Monitoring of metabolic parameters is of great importance in intensive care processes. Especially in the second case, blood gas monitoring played a critical role in treatment planning in terms of ventilation failure, tissue perfusion impairment, and hemodynamic instability management (Table 2). As emphasized in the literature, arterial blood gas analysis performed at frequent intervals in similar severe cases is an important tool in directing the effectiveness of the treatment process and prognosis prediction.⁵

Media literacy programs in schools should inform both children and parents and make students aware of the risks they may face in the digital world. These programs can raise awareness among children and adolescents about harmful or manipulative content on the internet. Social media platforms should also take responsibility in this process.

Systems need to be strengthened and ethical mechanisms developed to prevent the spread of risky content. These technological measures can play an important role in protecting groups of children in particular. The presented cases clearly demonstrate that social interactions on digital platforms can lead to life-threatening and even fatal consequences in adolescents. This situation shows that risky behaviors exposed to digital media are a public health problem that needs to be addressed not only at the individual level but also at the societal level. In this context, it is critical that health professionals, families, educators, and digital content providers cooperate using a multidisciplinary approach.
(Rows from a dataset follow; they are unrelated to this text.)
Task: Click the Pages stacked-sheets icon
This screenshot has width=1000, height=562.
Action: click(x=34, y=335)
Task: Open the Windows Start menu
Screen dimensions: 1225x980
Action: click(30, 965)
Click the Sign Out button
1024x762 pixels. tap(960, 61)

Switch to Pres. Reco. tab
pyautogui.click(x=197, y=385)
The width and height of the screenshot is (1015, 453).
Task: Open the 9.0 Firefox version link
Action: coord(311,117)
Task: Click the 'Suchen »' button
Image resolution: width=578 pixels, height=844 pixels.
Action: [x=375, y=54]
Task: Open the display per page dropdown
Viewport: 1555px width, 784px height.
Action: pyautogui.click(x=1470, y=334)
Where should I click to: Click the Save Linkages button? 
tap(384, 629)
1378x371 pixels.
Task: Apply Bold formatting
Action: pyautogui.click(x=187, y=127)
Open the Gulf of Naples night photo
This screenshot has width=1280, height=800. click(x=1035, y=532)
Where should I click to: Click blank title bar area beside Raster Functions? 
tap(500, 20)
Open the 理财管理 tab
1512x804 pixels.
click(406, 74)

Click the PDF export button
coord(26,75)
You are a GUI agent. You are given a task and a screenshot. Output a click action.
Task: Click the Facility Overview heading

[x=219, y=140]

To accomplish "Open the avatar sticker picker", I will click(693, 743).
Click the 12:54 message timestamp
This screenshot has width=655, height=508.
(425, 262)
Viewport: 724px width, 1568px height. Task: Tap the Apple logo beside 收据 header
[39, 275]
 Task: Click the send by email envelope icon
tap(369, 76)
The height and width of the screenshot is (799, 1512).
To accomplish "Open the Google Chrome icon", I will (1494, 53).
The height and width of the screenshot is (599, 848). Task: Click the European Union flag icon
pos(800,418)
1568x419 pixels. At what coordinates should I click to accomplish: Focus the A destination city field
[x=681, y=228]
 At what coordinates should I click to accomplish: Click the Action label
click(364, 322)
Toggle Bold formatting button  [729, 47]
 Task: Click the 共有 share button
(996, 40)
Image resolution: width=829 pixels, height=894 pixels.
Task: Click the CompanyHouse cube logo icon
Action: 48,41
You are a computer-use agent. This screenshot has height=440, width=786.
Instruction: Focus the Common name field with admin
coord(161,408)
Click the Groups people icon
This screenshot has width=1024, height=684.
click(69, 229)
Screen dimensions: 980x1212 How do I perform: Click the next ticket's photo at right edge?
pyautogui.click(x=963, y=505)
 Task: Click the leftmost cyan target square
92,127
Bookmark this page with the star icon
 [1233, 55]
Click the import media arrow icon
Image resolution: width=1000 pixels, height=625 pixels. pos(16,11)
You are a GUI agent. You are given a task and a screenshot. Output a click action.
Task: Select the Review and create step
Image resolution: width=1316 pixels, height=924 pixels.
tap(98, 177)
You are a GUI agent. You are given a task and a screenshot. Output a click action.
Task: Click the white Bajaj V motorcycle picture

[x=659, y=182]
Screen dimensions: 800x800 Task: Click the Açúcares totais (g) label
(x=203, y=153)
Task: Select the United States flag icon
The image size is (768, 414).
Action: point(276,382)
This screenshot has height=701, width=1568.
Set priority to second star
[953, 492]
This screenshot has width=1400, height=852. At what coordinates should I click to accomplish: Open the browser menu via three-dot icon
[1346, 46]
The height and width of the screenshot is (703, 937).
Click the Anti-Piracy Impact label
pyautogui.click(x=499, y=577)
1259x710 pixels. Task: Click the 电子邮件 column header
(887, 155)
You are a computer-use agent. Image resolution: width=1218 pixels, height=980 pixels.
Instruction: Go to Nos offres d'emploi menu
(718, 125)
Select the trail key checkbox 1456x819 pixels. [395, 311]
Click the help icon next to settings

In conclusion, digital challenges during adolescence may pose serious risks to child and adolescent health. These facts suggest that digital media may create a new public health problem at the societal level. Therefore, health professionals, parents, educators, digital platform providers, and politicians should act in cooperation. Finally, social media platforms need to increase ethical and technological measures for content moderation and user safety. This is a vital step in protecting child and adolescent health in the digital age.